In the selected passage, why did John Connally run into financial trouble by the mid 1980s? Explain in one to three sentences.

_SELECTED PASSAGE_

────────────────────

The former Texas governor announced in January 1979 that he would seek the Republican presidential nomination. His campaign was abandoned after media attacks over a controversial public speech and bank partnership. Financial troubles befell Connally by the mid 1980s after a real estate development partnership with former Texas Representative Ben Barnes collapsed. John Connally died on June 15, 1993 and is interred at the Texas State Cemetery in Austin.
Walter Leland Cronkite, Jr. was an American broadcast journalist, best known as anchorman for the CBS Evening News for 19 years. Cronkite was born on November 4, 1916 in St. Joseph, Missouri, but spent much of his youth in Houston. He worked on the newspaper at San Jacinto High School, then on the Daily Texan at the University of Texas, which he attended for two years before leaving to take a job as a radio announcer in Oklahoma City. In 1939 he joined the United Press and became a war correspondent with the outbreak of World War II. Edward R. Murrow asked him to join his team in 1943, but Cronkite elected to stay on with the United Press.
Following the war, Murrow finally convinced Cronkite to join CBS. He first gained prominence at CBS with his coverage of the 1952 Democratic and Republican National Conventions. He took over Edward R. Murrow's position as the senior correspondent at CBS in 1961, and he began anchoring the CBS Evening News in 1962. In 1963, the program was extended to a half-hour and renamed the "CBS Evening News with Walter Cronkite," as it remained until his retirement in 1981.
Throughout his career he signed off of programs with a trademark phrase. In the 1950s, he closed programs by asking, "What sort of day was it? A day like all days, filled with those events that alter and illuminate our times. And you were there." For decades at the helm of the CBS Evening News, he simply concluded, "And that's the way it is."

────────────────────

_DATA SHOWN_
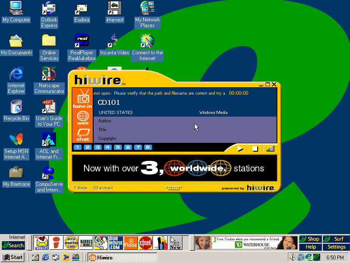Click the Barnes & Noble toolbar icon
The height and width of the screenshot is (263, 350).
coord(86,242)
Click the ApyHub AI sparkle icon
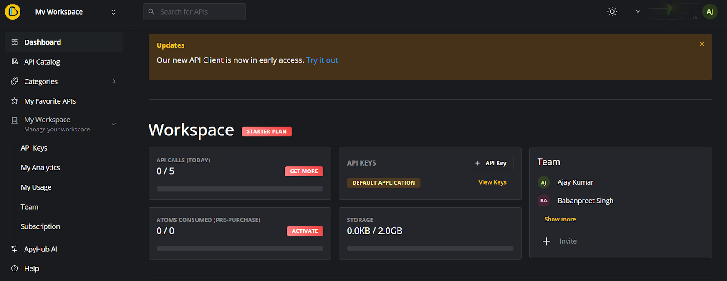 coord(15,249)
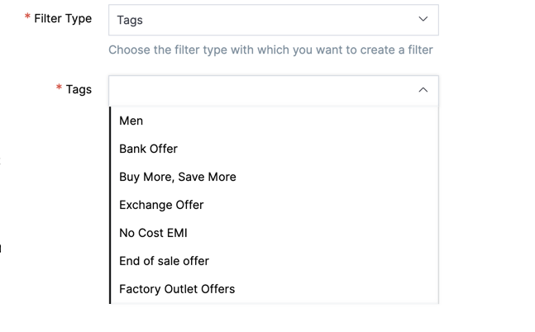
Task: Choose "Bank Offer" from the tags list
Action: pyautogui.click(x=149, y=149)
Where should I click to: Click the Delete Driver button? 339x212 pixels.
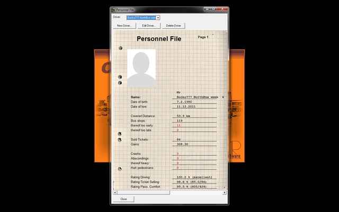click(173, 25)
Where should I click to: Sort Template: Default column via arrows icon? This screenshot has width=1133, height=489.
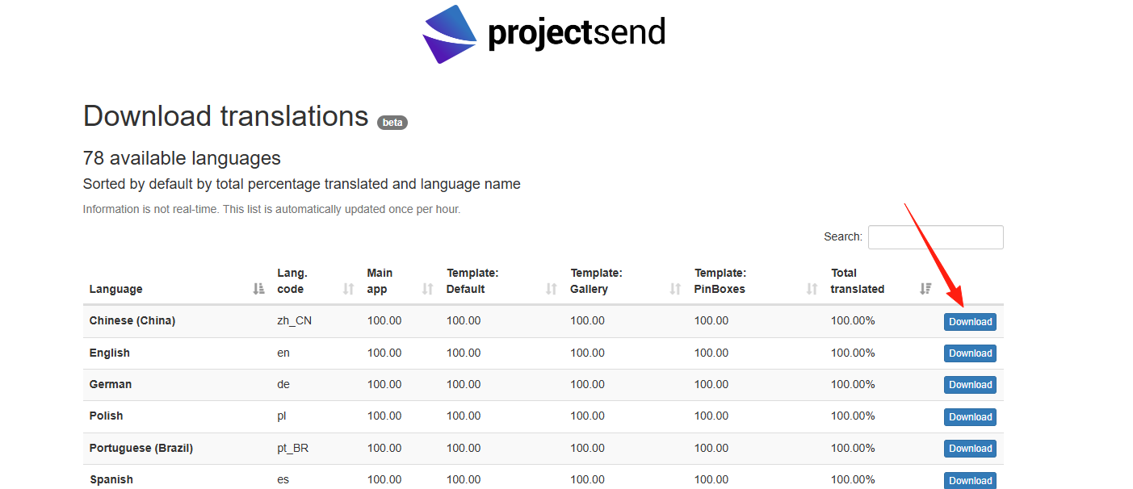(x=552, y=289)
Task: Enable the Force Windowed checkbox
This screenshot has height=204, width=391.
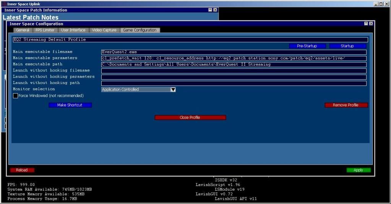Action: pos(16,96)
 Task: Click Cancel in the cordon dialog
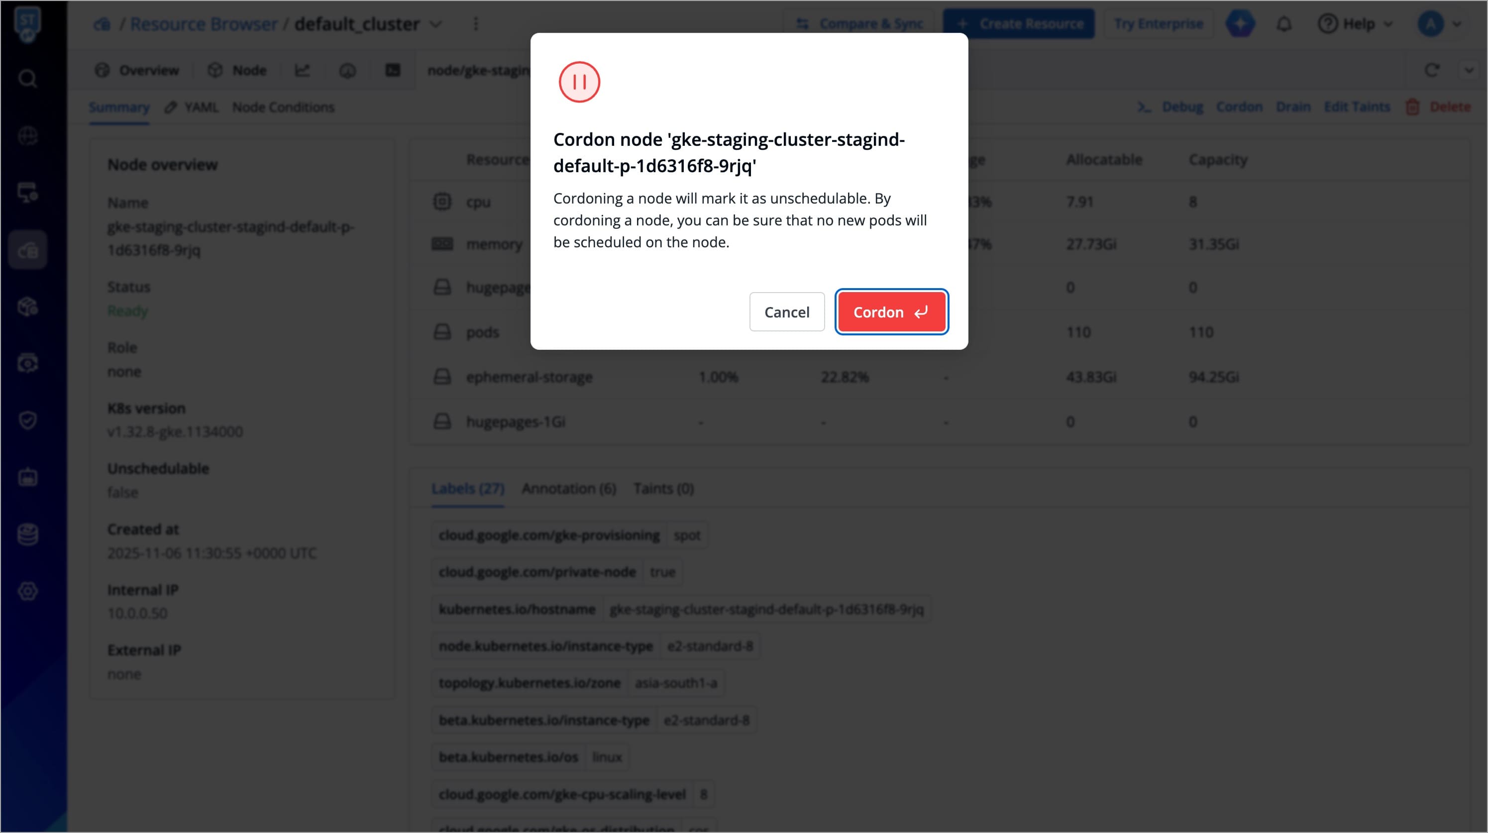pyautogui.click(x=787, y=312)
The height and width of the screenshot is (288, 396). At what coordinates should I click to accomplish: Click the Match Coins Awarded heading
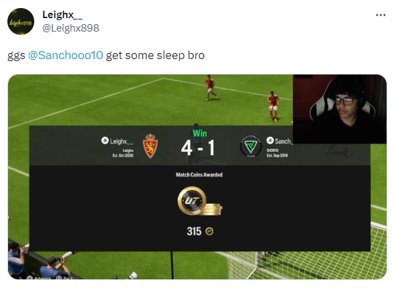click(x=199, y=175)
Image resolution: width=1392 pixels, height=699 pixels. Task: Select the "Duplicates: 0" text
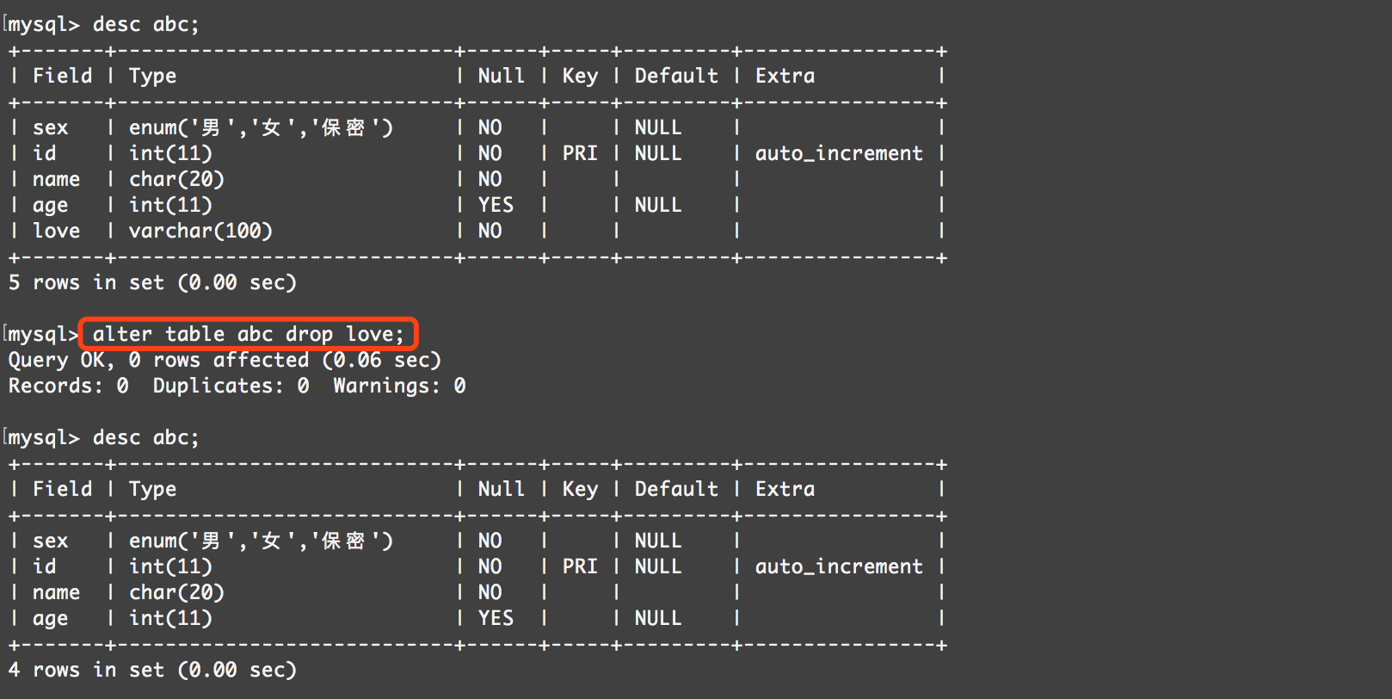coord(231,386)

────────────────────

_YOUR SOLUTION_
By the mid 1980s, Connally ran into financial trouble after a real estate development partnership collapsed. He had formed that partnership with former Texas Representative Ben Barnes.